Immersive art installation with vivid projections of a singer on glowing orange walls. David Bowie: You’re Not Alone at Lightroom, LondonCredit Justin Sutcliffe

“Hearing those moments really cemented how we were building the show. If it's going to be this big when we get to the big moments, that guides us on what we can do and how much weight we can put onto those moments.”

Other technologies used in the show include Lidar, which tracks people's locations in the space.

“It's a very small moment, and it's deliberately small because it absolutely doesn't want to become a technological showcase,” says Wexler.

“We've been exploring that, and it's been successful. We might well bring more of that into future shows.”

Technological evolution

Lightroom’s shows, adds Grimmer, have rapidly evolved in terms of production.

“The Hockney show was incredibly simple in some ways,” he says.

“Those shows were put together using a media server much more in the vein of a piece of video design for a stage show; it was really composed in server. And we’ve moved away from that for the workflow in this show.

Person looking at projected, colorful images of a performer on stage. David Bowie: You're Not Alone is currently booking until 10 OctoberImage courtesy of Lightroom

“It's much more like making five feature-length films for the different surfaces. And that has an impact.”

This is the studio’s fifth major production for Lightroom, and each time the studio develops a show, the system needs to evolve.

“It's such a nascent form.
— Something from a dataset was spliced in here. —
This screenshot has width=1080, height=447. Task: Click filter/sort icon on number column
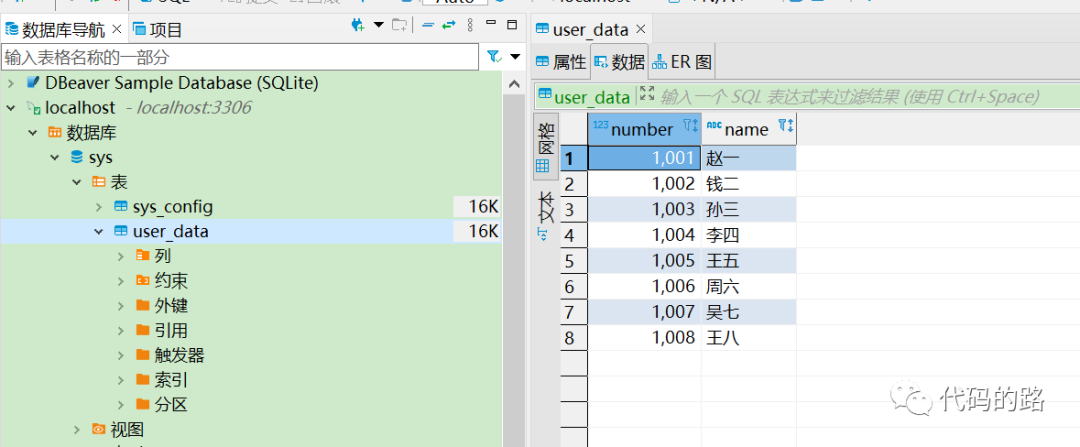[x=690, y=127]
We're really having to invent the whole thing as we go, which is a real joy to do, but it's not without its challenges as well.”

“In some ways, we're quite reactive from a technological perspective.

“When you're making shows for large numbers of people, the tech has to be robust, and it has to be affordable.

“So actually working out what the tools are that are going to be suitable for the job, and then what interesting and unexpected things you can do with them, is often the approach.”